[Dataset records]

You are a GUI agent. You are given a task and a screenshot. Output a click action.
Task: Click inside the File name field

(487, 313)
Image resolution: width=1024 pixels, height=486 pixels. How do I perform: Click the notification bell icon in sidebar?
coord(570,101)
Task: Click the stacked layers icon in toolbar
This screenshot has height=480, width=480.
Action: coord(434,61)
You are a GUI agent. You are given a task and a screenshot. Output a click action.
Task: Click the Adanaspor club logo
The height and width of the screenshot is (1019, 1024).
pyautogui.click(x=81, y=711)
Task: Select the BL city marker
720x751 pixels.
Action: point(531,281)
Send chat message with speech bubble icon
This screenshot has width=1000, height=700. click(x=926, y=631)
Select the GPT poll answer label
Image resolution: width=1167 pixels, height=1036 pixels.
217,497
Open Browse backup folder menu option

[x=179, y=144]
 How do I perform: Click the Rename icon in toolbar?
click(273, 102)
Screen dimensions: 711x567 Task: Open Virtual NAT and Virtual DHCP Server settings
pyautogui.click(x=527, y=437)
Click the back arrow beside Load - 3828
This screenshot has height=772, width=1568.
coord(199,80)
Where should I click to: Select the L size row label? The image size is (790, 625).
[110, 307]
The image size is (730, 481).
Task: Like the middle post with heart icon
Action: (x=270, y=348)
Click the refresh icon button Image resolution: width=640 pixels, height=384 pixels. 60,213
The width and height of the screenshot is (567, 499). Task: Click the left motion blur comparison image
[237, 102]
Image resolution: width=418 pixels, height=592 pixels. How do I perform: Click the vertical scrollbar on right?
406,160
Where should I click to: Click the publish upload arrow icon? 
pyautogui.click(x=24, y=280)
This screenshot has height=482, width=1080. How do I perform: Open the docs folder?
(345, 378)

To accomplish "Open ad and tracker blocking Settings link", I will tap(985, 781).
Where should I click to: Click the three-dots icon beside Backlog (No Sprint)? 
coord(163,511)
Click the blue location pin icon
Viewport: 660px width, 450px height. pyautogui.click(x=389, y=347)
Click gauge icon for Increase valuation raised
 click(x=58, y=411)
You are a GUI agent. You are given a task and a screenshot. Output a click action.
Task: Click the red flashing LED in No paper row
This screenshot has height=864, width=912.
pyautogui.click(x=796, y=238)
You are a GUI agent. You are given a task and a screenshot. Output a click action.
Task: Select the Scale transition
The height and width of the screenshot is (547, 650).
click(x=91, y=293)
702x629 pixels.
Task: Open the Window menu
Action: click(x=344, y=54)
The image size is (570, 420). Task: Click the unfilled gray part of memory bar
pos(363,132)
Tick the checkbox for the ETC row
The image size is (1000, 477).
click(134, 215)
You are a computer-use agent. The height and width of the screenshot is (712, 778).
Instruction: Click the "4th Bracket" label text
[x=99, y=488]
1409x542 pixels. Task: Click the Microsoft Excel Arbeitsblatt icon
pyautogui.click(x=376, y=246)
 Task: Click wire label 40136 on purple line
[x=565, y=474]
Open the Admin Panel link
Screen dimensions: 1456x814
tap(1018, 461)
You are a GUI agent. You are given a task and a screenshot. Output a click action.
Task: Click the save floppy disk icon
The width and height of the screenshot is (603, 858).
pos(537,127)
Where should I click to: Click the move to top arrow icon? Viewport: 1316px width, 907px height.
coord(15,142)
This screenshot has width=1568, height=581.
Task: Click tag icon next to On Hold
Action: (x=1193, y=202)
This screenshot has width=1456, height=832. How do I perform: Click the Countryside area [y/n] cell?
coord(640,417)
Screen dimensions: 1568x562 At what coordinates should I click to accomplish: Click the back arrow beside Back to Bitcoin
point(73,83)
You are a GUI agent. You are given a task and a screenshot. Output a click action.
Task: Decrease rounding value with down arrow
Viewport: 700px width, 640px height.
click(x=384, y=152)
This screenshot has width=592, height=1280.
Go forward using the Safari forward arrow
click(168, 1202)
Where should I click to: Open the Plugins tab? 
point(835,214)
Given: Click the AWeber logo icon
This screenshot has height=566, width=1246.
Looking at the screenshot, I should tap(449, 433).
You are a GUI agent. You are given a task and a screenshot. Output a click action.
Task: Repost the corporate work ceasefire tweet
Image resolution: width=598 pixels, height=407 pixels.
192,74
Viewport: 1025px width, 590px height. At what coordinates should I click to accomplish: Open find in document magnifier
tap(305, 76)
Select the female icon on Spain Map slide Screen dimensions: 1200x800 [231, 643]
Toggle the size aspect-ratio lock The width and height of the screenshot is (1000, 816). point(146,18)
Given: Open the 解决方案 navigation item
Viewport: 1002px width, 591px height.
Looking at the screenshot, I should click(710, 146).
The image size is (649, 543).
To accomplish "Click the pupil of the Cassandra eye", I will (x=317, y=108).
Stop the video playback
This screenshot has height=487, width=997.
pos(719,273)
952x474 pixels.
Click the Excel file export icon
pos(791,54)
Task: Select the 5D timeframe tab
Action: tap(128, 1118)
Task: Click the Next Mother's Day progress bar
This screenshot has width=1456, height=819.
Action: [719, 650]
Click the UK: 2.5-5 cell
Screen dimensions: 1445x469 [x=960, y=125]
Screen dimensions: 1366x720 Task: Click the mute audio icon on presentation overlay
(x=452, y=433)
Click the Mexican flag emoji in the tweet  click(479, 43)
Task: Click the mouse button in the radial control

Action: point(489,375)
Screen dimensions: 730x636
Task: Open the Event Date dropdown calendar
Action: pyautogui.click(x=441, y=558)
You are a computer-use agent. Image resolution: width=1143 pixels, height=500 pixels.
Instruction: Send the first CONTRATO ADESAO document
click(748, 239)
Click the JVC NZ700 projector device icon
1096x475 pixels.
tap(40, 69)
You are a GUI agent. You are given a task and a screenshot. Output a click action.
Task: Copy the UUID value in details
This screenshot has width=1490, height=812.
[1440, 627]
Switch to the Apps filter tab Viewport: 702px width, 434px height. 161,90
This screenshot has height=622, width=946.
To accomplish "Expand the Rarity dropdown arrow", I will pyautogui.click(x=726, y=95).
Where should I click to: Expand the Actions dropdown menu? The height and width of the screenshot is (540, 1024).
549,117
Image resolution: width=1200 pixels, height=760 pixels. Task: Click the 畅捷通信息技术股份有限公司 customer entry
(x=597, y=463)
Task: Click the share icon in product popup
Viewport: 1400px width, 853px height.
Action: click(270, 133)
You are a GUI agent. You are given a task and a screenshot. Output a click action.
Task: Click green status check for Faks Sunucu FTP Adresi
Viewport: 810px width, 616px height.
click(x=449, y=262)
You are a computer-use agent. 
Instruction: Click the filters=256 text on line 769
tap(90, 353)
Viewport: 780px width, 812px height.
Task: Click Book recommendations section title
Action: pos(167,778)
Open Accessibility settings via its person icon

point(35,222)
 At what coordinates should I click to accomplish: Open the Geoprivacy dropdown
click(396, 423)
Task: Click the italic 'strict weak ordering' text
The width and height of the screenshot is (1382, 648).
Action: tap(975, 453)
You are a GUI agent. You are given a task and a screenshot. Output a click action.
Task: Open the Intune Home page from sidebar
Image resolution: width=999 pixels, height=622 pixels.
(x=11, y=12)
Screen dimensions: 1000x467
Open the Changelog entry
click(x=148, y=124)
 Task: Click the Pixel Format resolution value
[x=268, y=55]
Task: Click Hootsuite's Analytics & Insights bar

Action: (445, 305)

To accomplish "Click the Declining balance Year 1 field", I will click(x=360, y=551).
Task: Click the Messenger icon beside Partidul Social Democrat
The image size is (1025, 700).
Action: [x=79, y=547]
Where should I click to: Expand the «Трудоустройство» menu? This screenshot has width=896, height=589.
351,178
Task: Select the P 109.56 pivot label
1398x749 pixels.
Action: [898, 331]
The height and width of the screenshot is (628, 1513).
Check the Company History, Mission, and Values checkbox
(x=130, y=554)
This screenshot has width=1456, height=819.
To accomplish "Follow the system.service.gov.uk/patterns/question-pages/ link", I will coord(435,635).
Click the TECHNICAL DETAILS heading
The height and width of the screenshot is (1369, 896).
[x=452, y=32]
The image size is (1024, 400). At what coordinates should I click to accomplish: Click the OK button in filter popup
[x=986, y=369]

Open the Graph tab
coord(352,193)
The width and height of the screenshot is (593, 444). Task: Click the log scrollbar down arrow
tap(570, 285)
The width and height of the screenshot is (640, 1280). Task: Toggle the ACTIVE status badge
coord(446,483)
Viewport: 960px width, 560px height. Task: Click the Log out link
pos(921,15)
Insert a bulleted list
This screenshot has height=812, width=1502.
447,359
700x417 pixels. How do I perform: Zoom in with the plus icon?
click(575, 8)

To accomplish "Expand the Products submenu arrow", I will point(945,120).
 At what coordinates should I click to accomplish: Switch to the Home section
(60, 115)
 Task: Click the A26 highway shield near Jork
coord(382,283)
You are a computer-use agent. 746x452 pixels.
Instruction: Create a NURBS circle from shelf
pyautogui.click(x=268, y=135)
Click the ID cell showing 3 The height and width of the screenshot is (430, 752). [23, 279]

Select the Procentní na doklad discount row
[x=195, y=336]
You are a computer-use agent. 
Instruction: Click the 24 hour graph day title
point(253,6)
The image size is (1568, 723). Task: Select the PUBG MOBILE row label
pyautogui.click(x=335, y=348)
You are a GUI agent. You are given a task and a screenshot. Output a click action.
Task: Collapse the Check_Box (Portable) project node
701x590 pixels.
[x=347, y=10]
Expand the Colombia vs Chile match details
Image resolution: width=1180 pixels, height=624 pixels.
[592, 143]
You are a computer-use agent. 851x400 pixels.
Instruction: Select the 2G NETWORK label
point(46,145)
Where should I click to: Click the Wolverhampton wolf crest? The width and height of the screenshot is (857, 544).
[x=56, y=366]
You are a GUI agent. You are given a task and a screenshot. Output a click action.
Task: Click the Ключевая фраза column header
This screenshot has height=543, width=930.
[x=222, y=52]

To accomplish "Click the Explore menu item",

[/Dataset records]

**Directions for this task**
This exercise asks for the line with "Instruction: Select the 2G NETWORK label" and all lines after it through the end of the records above, retyped exactly and with nothing else.

**Exercise response**
Instruction: Select the 2G NETWORK label
point(46,145)
Where should I click to: Click the Wolverhampton wolf crest? The width and height of the screenshot is (857, 544).
[x=56, y=366]
You are a GUI agent. You are given a task and a screenshot. Output a click action.
Task: Click the Ключевая фраза column header
This screenshot has height=543, width=930.
[x=222, y=52]

To accomplish "Click the Explore menu item",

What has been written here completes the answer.